INFORMATION: Begin

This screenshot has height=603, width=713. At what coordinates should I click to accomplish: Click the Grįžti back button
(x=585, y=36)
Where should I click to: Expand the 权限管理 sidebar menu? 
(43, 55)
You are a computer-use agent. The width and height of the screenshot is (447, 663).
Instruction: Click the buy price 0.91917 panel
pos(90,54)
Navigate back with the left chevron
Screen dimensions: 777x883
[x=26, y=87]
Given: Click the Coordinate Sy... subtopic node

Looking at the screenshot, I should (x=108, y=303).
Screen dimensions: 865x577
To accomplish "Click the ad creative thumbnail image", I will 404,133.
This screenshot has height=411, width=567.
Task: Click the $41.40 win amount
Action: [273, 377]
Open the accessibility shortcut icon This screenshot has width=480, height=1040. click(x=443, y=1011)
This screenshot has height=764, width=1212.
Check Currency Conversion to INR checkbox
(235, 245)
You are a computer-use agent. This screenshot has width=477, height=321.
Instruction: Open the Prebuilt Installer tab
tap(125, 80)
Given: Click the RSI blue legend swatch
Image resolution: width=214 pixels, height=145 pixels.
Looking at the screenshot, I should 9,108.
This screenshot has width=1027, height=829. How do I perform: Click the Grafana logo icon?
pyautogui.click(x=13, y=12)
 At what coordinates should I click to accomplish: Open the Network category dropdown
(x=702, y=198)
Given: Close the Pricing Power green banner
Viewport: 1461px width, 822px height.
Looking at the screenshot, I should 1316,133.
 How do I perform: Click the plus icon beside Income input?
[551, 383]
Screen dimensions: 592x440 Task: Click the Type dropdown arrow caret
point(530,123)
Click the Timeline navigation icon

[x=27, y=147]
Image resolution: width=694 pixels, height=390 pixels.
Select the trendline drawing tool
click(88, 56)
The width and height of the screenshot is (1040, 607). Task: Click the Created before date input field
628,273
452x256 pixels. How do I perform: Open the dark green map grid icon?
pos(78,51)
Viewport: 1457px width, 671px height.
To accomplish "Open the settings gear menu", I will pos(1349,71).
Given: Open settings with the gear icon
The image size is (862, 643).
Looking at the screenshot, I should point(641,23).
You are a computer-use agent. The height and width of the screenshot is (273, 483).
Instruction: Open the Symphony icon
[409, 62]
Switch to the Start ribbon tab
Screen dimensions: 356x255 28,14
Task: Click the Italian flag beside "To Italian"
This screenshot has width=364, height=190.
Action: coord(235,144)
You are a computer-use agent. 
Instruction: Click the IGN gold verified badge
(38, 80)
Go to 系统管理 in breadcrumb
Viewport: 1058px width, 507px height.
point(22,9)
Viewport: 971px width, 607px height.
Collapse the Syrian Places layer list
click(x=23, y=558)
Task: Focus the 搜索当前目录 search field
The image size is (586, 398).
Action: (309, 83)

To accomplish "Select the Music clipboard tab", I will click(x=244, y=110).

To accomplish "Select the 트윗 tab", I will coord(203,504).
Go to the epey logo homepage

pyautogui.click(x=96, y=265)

INFORMATION: End

YOUR OBJECTIVE — Write the records out again so that each one matches the original exactly.

SOLVED EXERCISE —
This screenshot has height=603, width=713. At what coordinates should I click to accomplish: Click the Grįžti back button
(x=585, y=36)
Where should I click to: Expand the 权限管理 sidebar menu? 
(43, 55)
You are a computer-use agent. The width and height of the screenshot is (447, 663).
Instruction: Click the buy price 0.91917 panel
pos(90,54)
Navigate back with the left chevron
Screen dimensions: 777x883
[x=26, y=87]
Given: Click the Coordinate Sy... subtopic node

Looking at the screenshot, I should (x=108, y=303).
Screen dimensions: 865x577
To accomplish "Click the ad creative thumbnail image", I will 404,133.
This screenshot has height=411, width=567.
Task: Click the $41.40 win amount
Action: [273, 377]
Open the accessibility shortcut icon This screenshot has width=480, height=1040. click(x=443, y=1011)
This screenshot has height=764, width=1212.
Check Currency Conversion to INR checkbox
(235, 245)
You are a computer-use agent. This screenshot has width=477, height=321.
Instruction: Open the Prebuilt Installer tab
tap(125, 80)
Given: Click the RSI blue legend swatch
Image resolution: width=214 pixels, height=145 pixels.
Looking at the screenshot, I should 9,108.
This screenshot has width=1027, height=829. How do I perform: Click the Grafana logo icon?
pyautogui.click(x=13, y=12)
 At what coordinates should I click to accomplish: Open the Network category dropdown
(x=702, y=198)
Given: Close the Pricing Power green banner
Viewport: 1461px width, 822px height.
Looking at the screenshot, I should 1316,133.
 How do I perform: Click the plus icon beside Income input?
[551, 383]
Screen dimensions: 592x440 Task: Click the Type dropdown arrow caret
point(530,123)
Click the Timeline navigation icon

[x=27, y=147]
Image resolution: width=694 pixels, height=390 pixels.
Select the trendline drawing tool
click(88, 56)
The width and height of the screenshot is (1040, 607). Task: Click the Created before date input field
628,273
452x256 pixels. How do I perform: Open the dark green map grid icon?
pos(78,51)
Viewport: 1457px width, 671px height.
To accomplish "Open the settings gear menu", I will pos(1349,71).
Given: Open settings with the gear icon
The image size is (862, 643).
Looking at the screenshot, I should point(641,23).
You are a computer-use agent. The height and width of the screenshot is (273, 483).
Instruction: Open the Symphony icon
[409, 62]
Switch to the Start ribbon tab
Screen dimensions: 356x255 28,14
Task: Click the Italian flag beside "To Italian"
This screenshot has width=364, height=190.
Action: coord(235,144)
You are a computer-use agent. 
Instruction: Click the IGN gold verified badge
(38, 80)
Go to 系统管理 in breadcrumb
Viewport: 1058px width, 507px height.
point(22,9)
Viewport: 971px width, 607px height.
Collapse the Syrian Places layer list
click(x=23, y=558)
Task: Focus the 搜索当前目录 search field
The image size is (586, 398).
Action: (309, 83)

To accomplish "Select the Music clipboard tab", I will click(x=244, y=110).

To accomplish "Select the 트윗 tab", I will coord(203,504).
Go to the epey logo homepage

pyautogui.click(x=96, y=265)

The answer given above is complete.